◆ **Challenge**
Return, character for character, everything in the data below from the line containing "Screen dimensions: 1512x806" down to the line containing "Action: [x=193, y=247]", including both of those lines.

◆ **Input for this task**
┏━━

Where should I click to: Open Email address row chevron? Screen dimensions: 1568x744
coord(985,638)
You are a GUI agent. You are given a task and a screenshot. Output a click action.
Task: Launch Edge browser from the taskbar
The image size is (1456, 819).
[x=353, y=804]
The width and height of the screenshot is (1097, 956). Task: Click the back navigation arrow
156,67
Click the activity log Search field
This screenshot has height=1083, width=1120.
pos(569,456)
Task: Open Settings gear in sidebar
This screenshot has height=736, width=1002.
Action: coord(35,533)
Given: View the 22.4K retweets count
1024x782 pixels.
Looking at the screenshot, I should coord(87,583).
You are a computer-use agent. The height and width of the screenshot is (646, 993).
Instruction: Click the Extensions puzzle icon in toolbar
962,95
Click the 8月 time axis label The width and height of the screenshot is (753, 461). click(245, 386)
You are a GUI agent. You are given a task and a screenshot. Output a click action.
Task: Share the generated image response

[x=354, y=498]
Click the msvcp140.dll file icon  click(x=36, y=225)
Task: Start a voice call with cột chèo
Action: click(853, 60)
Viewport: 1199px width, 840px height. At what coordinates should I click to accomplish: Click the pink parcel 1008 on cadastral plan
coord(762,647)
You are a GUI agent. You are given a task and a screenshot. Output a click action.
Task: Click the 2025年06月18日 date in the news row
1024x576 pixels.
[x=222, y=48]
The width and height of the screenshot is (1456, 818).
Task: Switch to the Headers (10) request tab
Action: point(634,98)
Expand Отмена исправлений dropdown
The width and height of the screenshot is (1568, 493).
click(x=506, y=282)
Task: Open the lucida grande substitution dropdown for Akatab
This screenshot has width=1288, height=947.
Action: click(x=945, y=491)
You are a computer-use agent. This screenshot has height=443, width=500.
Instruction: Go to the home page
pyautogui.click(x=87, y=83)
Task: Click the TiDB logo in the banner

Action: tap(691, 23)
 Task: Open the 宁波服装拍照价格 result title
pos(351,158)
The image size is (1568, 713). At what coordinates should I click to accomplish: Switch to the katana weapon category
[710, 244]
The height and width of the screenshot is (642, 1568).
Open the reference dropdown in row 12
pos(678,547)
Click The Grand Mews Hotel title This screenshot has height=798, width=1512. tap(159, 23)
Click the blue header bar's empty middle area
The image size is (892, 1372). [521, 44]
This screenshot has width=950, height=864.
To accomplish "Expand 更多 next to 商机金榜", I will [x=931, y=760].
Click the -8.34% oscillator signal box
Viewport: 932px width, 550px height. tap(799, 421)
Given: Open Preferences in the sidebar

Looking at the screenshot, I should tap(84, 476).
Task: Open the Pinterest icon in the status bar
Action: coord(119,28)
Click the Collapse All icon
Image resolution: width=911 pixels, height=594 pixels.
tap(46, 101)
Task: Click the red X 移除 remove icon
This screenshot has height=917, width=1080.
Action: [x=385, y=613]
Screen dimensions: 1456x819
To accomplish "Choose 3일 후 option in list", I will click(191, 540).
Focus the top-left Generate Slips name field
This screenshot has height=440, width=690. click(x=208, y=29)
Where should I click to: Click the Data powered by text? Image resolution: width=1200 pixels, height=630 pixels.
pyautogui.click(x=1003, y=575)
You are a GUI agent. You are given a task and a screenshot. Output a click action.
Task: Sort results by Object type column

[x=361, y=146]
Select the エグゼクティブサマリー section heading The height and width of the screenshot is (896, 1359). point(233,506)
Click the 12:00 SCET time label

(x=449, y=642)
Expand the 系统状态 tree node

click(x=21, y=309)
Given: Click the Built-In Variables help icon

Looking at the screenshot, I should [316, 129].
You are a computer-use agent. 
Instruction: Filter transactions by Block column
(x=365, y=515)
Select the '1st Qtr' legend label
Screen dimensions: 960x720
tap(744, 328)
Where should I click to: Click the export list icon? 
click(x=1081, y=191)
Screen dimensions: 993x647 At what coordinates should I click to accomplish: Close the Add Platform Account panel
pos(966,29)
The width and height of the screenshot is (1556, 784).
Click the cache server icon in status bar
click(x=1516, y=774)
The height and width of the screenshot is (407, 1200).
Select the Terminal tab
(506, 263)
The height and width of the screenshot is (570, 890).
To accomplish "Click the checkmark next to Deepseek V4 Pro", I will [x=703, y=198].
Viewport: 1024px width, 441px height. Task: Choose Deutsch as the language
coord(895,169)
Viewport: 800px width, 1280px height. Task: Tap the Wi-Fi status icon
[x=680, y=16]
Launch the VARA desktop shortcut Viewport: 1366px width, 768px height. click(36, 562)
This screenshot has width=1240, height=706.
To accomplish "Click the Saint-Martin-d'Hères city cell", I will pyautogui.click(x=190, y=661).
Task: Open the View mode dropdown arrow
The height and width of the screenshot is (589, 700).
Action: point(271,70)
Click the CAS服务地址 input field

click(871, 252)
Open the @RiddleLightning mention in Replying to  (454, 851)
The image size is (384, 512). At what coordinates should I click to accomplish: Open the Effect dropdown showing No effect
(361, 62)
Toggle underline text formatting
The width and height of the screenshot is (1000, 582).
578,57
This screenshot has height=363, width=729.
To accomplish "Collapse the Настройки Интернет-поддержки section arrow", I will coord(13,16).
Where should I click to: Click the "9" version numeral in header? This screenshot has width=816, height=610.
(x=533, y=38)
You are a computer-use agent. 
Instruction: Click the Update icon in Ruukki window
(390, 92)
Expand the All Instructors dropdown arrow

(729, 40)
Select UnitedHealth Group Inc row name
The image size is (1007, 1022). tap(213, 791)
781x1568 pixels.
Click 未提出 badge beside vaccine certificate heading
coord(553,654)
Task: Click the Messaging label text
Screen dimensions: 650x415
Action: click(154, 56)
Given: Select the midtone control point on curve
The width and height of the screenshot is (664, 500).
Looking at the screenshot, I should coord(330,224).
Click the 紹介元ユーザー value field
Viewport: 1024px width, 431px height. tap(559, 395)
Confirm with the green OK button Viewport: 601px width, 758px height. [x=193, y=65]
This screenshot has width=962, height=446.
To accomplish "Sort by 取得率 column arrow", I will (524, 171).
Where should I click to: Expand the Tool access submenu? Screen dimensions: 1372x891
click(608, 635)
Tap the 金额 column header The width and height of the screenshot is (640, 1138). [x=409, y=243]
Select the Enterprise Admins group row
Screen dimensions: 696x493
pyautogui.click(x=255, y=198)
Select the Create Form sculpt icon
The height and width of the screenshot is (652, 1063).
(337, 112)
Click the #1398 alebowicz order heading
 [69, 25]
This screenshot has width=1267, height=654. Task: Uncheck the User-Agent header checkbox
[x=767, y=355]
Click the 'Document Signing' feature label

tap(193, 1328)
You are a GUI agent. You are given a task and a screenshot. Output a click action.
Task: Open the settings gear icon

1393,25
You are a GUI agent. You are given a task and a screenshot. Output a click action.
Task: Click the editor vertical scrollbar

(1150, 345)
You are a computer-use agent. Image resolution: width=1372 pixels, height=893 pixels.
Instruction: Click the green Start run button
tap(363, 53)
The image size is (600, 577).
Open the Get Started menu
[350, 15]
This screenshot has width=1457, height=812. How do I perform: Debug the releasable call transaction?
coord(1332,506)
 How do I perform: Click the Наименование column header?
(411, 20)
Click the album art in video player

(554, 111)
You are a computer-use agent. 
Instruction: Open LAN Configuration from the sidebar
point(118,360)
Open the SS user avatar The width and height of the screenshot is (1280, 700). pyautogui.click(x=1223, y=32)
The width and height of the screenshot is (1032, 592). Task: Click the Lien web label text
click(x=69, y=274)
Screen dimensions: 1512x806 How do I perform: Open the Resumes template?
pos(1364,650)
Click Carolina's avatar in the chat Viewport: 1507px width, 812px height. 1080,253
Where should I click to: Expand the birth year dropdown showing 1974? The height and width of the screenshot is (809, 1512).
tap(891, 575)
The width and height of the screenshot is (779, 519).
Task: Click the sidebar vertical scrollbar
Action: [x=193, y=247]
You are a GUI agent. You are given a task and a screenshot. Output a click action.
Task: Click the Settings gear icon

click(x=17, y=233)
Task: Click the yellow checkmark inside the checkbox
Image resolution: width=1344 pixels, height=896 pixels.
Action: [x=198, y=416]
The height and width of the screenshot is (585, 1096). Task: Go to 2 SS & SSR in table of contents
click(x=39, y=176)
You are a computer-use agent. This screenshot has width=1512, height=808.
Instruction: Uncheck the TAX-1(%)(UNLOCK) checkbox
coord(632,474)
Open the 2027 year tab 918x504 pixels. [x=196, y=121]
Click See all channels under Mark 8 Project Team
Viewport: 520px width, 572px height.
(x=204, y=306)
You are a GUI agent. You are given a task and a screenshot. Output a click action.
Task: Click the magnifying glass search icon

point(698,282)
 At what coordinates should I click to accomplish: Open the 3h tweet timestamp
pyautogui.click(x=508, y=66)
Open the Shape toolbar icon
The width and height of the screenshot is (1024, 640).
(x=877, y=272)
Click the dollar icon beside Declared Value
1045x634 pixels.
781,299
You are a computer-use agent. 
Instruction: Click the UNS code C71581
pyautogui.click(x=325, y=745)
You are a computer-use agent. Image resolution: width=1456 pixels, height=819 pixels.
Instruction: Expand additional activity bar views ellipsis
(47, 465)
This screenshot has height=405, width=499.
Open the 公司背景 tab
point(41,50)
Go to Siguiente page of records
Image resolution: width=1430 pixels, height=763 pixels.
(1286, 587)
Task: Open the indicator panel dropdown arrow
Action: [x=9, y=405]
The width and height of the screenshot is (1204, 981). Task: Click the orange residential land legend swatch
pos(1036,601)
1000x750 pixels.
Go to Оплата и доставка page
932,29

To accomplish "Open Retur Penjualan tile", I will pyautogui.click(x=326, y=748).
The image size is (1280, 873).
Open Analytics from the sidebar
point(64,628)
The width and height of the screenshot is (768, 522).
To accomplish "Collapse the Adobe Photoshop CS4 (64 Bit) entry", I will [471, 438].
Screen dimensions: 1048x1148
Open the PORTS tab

┗━━

◆ **Exercise response**
Screen dimensions: 1512x806 How do I perform: Open the Resumes template?
pos(1364,650)
Click Carolina's avatar in the chat Viewport: 1507px width, 812px height. 1080,253
Where should I click to: Expand the birth year dropdown showing 1974? The height and width of the screenshot is (809, 1512).
tap(891, 575)
The width and height of the screenshot is (779, 519).
Task: Click the sidebar vertical scrollbar
Action: [x=193, y=247]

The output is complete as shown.